In the records below, begin at the line that has "Task: Select the 'from" and stop after the line that has "Given: Select Device management in sidebar"; quote those lines verbatim and nothing more.

▸ RECORDS SHOWN:

------

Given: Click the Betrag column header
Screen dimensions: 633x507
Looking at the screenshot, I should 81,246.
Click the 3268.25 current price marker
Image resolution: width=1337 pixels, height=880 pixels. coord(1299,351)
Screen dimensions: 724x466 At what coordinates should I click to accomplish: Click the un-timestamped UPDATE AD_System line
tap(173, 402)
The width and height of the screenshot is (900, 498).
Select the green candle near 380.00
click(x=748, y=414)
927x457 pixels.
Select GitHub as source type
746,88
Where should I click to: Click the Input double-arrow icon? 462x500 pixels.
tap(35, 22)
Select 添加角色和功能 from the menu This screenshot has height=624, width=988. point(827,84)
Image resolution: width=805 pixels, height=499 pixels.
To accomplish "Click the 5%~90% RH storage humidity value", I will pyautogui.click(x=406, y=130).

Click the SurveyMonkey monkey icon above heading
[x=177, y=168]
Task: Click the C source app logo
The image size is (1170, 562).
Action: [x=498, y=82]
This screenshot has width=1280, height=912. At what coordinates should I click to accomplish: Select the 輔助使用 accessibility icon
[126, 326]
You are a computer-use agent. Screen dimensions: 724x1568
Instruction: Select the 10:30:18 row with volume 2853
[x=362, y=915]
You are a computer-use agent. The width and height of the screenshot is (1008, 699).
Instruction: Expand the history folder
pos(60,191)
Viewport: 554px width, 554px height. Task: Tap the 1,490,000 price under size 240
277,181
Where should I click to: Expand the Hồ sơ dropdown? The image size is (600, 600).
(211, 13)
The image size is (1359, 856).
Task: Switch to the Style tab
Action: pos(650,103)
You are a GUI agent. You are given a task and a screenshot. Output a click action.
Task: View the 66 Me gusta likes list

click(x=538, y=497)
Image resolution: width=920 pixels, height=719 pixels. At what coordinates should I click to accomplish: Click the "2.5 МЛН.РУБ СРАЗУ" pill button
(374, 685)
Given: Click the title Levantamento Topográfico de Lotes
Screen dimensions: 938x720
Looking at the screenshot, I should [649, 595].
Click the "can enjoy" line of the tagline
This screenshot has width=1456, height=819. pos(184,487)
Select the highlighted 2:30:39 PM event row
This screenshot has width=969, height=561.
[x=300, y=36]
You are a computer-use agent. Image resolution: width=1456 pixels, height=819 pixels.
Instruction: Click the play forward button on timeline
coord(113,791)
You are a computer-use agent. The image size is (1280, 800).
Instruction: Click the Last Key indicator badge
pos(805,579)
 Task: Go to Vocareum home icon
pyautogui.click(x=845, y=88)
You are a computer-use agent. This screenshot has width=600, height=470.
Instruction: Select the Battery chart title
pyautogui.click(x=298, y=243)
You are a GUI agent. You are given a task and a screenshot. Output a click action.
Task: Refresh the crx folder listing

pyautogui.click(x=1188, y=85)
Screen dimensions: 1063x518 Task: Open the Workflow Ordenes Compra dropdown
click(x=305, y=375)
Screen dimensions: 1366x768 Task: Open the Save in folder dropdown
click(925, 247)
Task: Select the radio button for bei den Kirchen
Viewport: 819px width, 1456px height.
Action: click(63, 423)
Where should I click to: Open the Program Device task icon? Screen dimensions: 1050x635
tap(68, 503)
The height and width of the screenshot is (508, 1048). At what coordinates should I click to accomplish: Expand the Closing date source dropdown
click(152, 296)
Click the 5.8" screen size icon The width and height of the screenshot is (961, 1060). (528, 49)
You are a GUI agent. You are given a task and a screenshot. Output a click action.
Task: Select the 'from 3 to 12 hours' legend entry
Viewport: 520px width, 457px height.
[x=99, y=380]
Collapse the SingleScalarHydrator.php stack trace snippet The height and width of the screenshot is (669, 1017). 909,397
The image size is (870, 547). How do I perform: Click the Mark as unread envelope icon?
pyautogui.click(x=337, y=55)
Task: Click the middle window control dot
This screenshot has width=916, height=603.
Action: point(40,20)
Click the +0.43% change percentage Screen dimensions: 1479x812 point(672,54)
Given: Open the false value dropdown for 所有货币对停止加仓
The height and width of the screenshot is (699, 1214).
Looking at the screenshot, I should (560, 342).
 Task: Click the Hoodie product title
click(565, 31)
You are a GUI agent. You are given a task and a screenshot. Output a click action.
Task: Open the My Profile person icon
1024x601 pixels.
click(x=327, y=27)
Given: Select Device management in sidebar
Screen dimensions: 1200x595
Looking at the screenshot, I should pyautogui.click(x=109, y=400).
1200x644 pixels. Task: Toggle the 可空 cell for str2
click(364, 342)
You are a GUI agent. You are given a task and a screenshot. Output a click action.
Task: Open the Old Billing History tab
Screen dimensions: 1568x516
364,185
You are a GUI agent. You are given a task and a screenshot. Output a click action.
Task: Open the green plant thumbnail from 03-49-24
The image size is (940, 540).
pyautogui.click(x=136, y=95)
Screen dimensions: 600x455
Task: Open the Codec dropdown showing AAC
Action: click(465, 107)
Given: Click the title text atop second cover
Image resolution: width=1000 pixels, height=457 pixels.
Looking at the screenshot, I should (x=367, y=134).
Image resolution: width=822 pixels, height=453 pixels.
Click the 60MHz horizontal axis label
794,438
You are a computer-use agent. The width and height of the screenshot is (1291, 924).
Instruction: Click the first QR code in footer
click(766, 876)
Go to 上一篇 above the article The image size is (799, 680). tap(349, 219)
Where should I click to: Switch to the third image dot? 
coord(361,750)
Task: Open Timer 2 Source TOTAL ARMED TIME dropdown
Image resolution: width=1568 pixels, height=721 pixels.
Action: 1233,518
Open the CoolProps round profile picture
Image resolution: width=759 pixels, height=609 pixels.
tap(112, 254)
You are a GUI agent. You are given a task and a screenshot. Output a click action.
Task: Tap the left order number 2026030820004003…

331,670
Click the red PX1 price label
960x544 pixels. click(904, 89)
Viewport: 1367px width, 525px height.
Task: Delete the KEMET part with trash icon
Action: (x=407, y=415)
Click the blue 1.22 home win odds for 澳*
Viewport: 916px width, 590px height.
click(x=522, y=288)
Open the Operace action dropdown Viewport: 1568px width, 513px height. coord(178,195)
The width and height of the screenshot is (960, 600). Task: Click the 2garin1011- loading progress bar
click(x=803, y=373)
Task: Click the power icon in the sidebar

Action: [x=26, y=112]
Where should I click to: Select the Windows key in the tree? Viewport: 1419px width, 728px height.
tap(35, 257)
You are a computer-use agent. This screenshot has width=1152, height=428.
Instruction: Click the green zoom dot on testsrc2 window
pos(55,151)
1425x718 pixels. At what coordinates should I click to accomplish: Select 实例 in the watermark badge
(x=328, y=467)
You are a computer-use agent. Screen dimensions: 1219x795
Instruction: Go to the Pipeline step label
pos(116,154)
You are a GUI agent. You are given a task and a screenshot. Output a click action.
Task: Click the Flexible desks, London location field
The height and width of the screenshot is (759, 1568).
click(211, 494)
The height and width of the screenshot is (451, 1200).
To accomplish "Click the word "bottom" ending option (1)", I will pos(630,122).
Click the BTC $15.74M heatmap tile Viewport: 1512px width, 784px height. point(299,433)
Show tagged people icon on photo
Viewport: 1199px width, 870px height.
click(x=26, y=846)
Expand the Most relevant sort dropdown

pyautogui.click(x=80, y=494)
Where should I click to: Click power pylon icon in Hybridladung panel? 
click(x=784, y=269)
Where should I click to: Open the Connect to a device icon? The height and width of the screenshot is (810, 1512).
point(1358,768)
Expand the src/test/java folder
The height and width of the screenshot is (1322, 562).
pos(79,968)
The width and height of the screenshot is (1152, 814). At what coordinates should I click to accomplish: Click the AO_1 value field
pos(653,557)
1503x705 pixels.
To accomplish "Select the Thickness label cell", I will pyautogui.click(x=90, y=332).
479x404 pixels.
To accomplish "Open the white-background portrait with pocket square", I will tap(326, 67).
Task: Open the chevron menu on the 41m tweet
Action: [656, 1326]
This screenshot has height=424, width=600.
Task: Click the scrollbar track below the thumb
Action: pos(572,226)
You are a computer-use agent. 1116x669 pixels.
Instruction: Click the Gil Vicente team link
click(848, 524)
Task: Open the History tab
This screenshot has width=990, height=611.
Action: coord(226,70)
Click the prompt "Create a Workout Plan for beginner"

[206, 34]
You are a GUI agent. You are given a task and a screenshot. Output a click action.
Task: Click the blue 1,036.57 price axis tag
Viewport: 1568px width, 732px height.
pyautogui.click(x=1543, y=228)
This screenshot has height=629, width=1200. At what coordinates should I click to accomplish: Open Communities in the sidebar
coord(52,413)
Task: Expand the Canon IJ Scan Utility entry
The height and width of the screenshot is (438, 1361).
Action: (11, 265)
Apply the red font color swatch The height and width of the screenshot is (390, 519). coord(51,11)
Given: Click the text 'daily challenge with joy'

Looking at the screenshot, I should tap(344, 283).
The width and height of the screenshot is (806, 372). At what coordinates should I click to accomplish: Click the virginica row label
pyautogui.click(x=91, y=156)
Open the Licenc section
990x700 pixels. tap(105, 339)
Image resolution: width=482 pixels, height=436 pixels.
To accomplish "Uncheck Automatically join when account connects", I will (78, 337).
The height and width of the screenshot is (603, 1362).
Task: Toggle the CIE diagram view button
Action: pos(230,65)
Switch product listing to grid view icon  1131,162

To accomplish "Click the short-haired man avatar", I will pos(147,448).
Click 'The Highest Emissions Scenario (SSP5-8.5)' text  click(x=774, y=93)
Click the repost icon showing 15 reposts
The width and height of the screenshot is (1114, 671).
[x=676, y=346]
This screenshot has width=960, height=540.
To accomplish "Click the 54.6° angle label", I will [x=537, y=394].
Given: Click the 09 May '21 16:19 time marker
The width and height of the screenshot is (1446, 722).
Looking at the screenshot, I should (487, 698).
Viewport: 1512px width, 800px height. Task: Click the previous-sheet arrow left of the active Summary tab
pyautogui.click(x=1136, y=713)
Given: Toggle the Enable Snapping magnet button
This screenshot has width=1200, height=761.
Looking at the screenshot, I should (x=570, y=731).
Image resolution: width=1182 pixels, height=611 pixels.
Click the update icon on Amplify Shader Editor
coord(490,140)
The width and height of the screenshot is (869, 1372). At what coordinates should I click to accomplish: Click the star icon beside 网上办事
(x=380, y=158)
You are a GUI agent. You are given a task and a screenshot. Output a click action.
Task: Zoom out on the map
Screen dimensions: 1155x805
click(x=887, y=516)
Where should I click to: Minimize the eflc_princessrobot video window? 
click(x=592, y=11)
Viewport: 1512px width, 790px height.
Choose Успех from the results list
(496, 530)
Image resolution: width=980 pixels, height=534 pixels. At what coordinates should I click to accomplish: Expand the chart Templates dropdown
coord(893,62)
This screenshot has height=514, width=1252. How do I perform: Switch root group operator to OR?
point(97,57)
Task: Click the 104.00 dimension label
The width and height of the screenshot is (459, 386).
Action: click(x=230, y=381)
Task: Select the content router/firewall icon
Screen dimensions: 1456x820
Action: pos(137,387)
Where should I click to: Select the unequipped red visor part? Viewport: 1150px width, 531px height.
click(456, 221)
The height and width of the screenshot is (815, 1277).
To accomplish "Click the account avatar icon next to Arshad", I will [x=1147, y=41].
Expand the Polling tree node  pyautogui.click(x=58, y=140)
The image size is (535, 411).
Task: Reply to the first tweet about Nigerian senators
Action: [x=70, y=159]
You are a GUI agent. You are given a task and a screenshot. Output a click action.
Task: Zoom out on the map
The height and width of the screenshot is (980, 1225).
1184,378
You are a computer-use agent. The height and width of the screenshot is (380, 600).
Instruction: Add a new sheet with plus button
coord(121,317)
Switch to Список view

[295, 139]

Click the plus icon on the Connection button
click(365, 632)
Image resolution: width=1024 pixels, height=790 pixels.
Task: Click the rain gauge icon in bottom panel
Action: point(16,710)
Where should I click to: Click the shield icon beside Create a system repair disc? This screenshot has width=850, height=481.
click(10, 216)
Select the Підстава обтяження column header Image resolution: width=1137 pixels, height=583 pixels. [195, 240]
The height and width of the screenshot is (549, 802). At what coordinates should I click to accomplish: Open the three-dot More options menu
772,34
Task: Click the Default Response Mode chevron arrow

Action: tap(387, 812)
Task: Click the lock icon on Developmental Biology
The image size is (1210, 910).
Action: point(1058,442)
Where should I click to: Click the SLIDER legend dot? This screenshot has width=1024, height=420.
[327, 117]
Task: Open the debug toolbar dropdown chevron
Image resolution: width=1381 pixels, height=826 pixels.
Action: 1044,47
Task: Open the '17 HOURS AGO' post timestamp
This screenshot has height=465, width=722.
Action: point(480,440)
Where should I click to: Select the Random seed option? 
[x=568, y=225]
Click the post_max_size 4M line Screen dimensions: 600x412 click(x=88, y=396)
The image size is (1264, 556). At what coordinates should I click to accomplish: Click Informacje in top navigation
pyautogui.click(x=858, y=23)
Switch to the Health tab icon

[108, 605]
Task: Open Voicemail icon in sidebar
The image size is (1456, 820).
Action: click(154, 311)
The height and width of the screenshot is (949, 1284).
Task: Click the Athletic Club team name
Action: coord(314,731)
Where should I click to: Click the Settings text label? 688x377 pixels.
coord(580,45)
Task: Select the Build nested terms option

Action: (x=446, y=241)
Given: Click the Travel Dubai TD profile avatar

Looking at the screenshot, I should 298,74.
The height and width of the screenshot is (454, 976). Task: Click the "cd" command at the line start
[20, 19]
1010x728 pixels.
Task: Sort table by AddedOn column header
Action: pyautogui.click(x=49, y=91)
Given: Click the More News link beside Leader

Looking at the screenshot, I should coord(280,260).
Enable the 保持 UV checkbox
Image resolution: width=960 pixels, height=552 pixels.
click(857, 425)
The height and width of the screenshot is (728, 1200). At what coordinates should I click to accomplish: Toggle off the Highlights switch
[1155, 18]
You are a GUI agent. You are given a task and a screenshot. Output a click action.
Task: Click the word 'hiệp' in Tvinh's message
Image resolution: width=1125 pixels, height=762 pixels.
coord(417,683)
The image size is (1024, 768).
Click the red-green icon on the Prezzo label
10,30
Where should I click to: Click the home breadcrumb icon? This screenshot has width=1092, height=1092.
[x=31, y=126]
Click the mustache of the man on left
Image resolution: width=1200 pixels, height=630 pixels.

------

▸ PROBLEM SOLUTION:
Task: Select the 'from 3 to 12 hours' legend entry
Viewport: 520px width, 457px height.
[x=99, y=380]
Collapse the SingleScalarHydrator.php stack trace snippet The height and width of the screenshot is (669, 1017). 909,397
The image size is (870, 547). How do I perform: Click the Mark as unread envelope icon?
pyautogui.click(x=337, y=55)
Task: Click the middle window control dot
This screenshot has width=916, height=603.
Action: point(40,20)
Click the +0.43% change percentage Screen dimensions: 1479x812 point(672,54)
Given: Open the false value dropdown for 所有货币对停止加仓
The height and width of the screenshot is (699, 1214).
Looking at the screenshot, I should (560, 342).
 Task: Click the Hoodie product title
click(565, 31)
You are a GUI agent. You are given a task and a screenshot. Output a click action.
Task: Open the My Profile person icon
1024x601 pixels.
click(x=327, y=27)
Given: Select Device management in sidebar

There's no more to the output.